_Record extracts_

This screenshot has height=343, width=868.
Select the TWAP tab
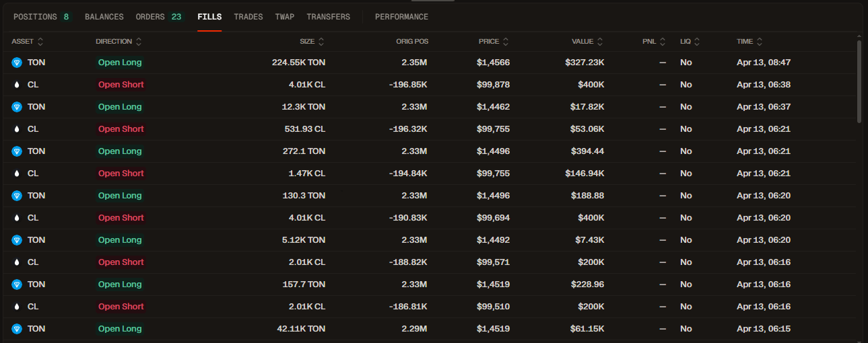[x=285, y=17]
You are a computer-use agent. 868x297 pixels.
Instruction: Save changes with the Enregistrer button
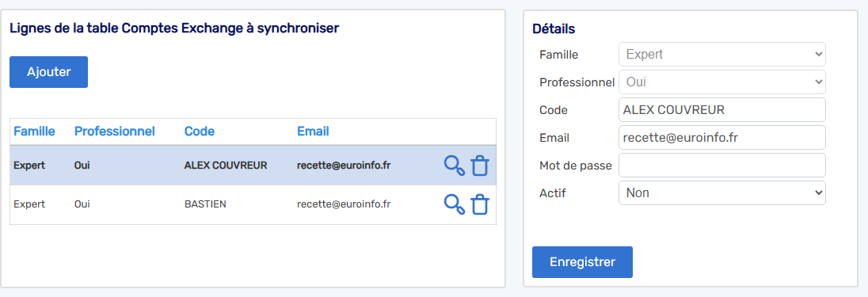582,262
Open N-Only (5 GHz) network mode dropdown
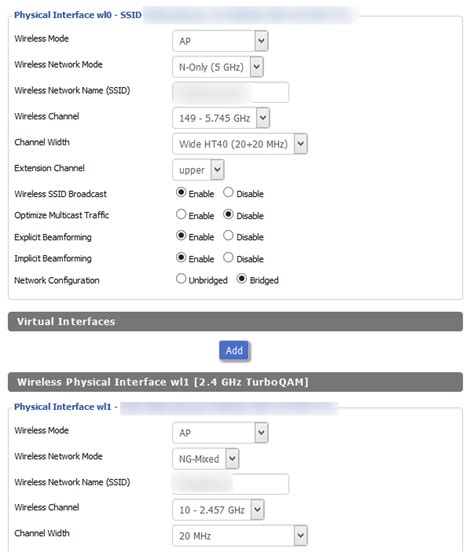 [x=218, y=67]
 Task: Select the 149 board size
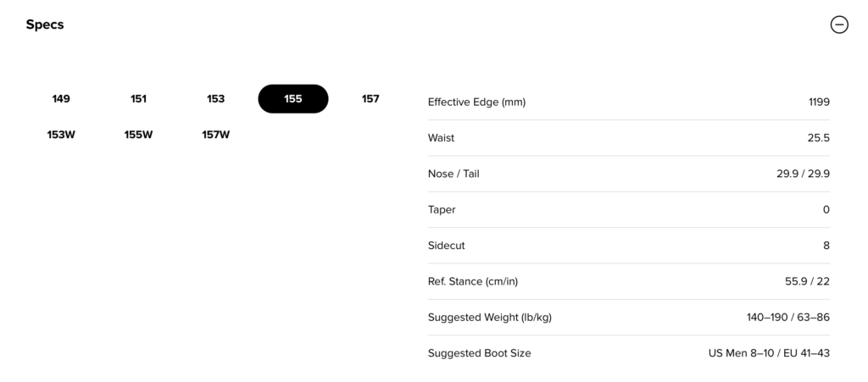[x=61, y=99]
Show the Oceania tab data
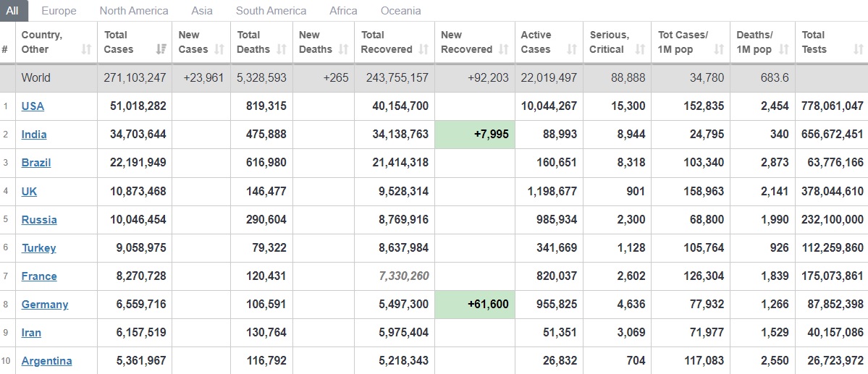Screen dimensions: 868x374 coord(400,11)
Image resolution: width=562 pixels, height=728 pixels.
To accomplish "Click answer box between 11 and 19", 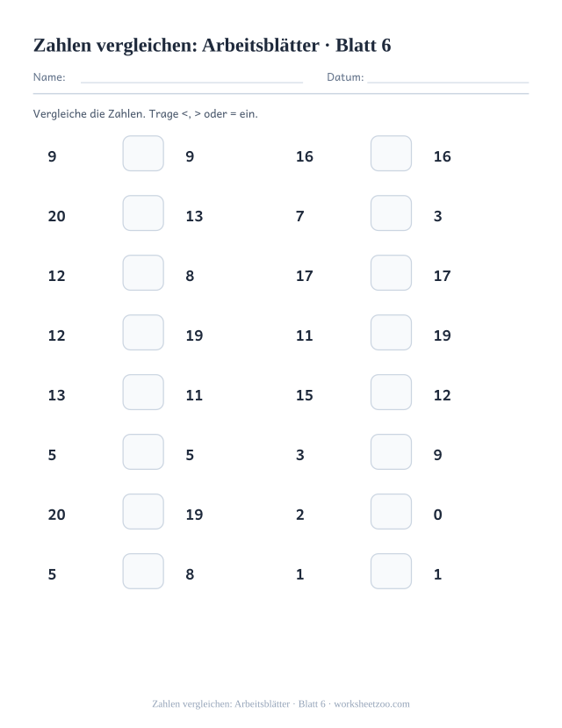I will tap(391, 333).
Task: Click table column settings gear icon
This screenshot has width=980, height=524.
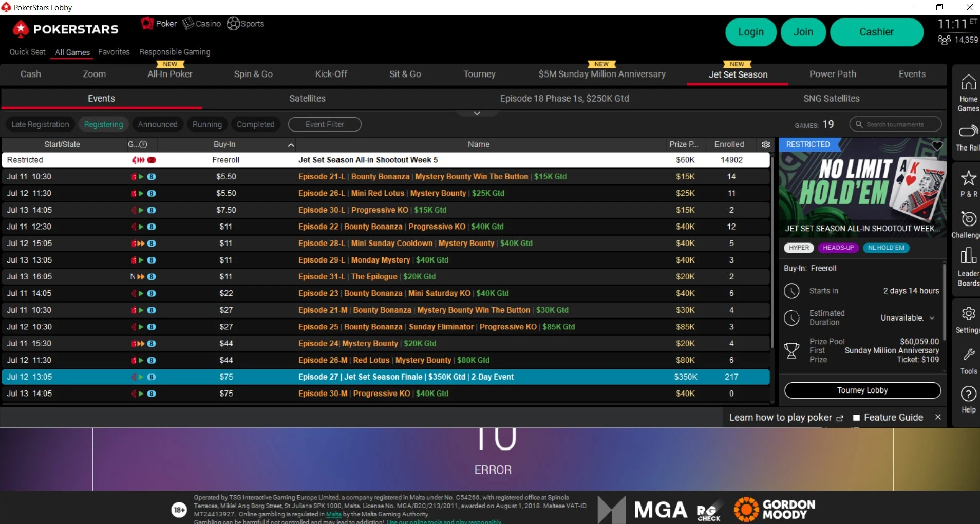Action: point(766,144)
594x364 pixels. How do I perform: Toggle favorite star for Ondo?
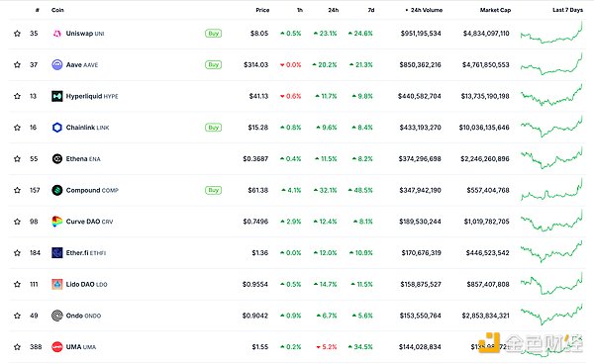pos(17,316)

* * *

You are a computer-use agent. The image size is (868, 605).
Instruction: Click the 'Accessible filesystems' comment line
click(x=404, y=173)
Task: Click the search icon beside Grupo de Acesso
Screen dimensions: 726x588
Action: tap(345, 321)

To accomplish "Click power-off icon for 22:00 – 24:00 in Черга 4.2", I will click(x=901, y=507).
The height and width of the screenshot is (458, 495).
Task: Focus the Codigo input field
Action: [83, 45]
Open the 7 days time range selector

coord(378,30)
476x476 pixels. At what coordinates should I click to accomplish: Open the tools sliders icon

_Action item_
Please transcribe exactly the lines above from the line that has "You are a computer-use agent. The" up to and including the line that has "476x476 pixels. At"; no other line belongs in the answer.

_Solution_
You are a computer-use agent. The image size is (868, 605).
Instruction: Click the 'Accessible filesystems' comment line
click(x=404, y=173)
Task: Click the search icon beside Grupo de Acesso
Screen dimensions: 726x588
Action: tap(345, 321)

To accomplish "Click power-off icon for 22:00 – 24:00 in Черга 4.2", I will click(x=901, y=507).
The height and width of the screenshot is (458, 495).
Task: Focus the Codigo input field
Action: [83, 45]
Open the 7 days time range selector

coord(378,30)
476x476 pixels. At what coordinates should I click to accomplish: Open the tools sliders icon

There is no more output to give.